** Records for this exercise follows **

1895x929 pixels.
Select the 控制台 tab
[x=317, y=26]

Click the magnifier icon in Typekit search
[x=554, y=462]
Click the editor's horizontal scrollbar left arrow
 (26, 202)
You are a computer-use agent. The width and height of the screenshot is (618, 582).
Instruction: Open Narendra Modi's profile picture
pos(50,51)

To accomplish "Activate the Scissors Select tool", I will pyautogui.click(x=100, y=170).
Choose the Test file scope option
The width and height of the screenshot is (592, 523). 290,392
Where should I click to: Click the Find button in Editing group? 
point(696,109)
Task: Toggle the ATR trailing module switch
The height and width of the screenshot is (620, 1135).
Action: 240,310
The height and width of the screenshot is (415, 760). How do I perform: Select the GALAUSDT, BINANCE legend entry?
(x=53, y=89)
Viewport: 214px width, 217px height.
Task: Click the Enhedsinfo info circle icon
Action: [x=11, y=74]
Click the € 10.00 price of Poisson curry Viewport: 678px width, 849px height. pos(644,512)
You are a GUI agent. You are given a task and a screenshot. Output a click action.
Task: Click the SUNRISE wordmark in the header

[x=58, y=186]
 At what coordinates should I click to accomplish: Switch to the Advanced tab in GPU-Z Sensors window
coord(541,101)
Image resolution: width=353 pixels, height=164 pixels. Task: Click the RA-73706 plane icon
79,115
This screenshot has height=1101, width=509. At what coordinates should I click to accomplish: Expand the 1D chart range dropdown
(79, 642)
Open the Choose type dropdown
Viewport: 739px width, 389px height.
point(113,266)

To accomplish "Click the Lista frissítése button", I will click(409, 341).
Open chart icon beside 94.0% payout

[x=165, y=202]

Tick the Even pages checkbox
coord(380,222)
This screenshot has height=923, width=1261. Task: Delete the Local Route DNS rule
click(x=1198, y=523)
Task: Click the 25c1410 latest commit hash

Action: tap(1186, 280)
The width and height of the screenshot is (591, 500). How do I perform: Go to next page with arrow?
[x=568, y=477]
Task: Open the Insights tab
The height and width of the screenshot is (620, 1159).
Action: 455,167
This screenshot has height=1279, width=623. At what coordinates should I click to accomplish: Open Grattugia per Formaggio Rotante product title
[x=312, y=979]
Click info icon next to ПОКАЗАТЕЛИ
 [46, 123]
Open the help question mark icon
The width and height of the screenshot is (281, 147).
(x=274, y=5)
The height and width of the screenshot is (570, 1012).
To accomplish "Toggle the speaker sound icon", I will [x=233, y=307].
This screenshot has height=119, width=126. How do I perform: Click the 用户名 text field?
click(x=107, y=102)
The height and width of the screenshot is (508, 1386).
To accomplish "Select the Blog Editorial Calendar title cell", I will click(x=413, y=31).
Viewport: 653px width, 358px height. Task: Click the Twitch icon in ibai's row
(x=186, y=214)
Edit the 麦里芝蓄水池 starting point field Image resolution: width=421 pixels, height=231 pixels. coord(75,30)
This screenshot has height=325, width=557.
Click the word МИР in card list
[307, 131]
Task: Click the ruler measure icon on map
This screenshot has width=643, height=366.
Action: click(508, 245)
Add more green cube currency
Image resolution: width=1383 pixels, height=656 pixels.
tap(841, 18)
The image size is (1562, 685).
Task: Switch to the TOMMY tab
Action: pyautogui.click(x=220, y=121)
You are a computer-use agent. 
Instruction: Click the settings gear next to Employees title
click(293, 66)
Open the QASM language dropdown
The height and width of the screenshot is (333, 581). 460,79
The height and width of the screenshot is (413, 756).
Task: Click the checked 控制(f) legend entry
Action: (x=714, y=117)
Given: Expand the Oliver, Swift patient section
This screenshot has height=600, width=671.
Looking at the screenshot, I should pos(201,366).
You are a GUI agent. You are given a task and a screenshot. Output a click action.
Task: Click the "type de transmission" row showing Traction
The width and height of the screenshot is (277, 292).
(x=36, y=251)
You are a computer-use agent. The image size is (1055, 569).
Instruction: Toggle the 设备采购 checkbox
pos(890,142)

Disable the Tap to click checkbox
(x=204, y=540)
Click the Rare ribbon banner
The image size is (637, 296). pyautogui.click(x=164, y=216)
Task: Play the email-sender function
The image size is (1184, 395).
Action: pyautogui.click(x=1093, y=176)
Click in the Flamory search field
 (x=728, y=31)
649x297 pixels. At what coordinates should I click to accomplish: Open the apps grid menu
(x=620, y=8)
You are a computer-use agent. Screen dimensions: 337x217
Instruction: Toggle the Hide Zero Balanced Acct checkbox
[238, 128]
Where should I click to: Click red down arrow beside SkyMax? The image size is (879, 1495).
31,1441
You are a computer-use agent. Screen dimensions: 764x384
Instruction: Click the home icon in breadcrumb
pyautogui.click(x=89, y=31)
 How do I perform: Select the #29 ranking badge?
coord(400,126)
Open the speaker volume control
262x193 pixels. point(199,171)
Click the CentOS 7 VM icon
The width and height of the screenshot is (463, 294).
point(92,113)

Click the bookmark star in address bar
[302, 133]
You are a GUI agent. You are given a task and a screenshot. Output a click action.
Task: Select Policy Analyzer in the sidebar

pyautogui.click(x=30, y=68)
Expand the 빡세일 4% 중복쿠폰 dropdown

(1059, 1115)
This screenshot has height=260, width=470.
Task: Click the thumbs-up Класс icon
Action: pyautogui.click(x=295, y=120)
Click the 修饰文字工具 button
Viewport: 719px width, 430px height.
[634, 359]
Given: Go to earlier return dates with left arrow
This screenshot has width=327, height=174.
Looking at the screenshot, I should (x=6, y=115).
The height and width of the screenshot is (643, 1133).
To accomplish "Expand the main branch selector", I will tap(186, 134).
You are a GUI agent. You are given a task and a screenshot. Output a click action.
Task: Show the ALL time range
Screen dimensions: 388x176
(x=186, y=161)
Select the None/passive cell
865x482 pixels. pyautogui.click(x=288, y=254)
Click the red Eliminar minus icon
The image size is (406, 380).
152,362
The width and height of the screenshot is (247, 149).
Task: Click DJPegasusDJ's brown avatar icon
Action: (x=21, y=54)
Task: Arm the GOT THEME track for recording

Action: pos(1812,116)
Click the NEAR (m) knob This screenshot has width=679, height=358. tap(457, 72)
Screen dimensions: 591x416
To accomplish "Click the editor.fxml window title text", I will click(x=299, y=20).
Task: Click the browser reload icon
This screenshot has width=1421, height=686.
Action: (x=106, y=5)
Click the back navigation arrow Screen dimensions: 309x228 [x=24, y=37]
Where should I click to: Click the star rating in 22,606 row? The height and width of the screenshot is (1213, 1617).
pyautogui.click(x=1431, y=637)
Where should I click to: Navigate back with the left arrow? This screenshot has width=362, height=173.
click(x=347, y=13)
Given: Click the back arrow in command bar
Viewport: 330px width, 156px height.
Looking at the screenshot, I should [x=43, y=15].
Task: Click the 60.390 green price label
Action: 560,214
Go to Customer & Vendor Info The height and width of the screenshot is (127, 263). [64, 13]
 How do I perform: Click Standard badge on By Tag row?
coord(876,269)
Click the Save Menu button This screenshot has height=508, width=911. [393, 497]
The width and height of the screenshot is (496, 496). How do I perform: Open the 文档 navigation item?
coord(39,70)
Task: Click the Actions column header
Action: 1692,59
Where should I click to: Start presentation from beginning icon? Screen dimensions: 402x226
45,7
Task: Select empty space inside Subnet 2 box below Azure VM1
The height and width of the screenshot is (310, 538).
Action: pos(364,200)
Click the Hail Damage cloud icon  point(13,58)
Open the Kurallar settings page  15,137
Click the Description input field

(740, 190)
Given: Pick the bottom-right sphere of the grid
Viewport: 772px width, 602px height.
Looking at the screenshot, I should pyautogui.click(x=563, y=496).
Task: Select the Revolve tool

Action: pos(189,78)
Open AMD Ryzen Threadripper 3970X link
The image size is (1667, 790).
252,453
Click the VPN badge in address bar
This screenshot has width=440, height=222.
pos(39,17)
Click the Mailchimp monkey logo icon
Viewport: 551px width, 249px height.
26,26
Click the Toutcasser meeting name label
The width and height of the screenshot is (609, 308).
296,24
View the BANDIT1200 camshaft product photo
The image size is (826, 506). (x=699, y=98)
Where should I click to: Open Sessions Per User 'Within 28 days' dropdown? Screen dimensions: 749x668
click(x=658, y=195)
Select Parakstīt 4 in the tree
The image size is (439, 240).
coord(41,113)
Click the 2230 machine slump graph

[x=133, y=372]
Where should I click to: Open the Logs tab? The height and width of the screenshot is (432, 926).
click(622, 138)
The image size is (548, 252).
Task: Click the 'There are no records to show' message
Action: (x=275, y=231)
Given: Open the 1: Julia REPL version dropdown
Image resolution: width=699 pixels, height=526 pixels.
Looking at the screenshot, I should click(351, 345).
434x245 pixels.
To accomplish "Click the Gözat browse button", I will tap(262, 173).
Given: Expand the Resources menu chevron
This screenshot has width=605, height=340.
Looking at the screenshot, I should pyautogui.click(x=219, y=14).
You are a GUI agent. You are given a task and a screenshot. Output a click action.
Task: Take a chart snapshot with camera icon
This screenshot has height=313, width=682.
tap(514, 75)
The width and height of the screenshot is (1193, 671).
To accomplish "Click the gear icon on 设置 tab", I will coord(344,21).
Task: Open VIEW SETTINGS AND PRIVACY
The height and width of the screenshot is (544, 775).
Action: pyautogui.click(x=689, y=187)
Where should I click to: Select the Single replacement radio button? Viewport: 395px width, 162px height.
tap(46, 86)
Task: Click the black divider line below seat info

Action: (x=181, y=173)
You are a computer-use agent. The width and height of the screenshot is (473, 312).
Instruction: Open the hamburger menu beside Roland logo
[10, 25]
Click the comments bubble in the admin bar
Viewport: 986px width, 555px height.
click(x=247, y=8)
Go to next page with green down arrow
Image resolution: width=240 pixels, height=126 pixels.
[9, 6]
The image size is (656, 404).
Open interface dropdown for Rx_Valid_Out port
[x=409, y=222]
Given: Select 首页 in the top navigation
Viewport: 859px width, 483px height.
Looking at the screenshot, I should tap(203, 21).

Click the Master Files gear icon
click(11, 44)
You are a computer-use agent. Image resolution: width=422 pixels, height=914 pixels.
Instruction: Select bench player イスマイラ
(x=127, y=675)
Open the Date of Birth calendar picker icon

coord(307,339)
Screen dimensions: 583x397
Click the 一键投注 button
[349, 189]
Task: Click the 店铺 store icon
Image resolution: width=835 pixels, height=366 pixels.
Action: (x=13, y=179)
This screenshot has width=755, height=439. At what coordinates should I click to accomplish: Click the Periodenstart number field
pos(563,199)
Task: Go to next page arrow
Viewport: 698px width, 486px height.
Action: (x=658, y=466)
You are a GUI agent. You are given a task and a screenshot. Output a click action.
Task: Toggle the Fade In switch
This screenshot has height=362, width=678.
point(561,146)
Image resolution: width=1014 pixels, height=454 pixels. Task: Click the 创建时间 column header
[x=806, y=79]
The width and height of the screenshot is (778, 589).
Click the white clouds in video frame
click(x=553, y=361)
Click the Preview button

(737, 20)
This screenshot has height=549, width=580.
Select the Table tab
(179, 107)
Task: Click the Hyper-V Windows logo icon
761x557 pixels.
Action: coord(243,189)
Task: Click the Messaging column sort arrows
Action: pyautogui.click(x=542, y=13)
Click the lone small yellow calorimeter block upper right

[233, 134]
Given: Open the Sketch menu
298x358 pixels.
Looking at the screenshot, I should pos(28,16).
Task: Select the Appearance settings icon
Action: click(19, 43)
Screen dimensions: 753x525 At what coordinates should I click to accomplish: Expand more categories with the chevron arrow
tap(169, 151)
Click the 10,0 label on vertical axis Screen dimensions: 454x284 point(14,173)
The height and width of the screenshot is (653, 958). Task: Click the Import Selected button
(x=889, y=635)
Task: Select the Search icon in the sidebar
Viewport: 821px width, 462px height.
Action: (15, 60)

** End of Records for this exercise **

From the records given above, copy all lines containing "computer".

You are a computer-use agent. The width and height of the screenshot is (618, 582).
You are a computer-use agent. 
You are a computer-use agent. The image size is (1055, 569).
You are a computer-use agent. Screen dimensions: 337x217
You are a computer-use agent. Screen dimensions: 764x384
You are a computer-use agent. The width and height of the screenshot is (473, 312).
You are a computer-use agent. Image resolution: width=422 pixels, height=914 pixels.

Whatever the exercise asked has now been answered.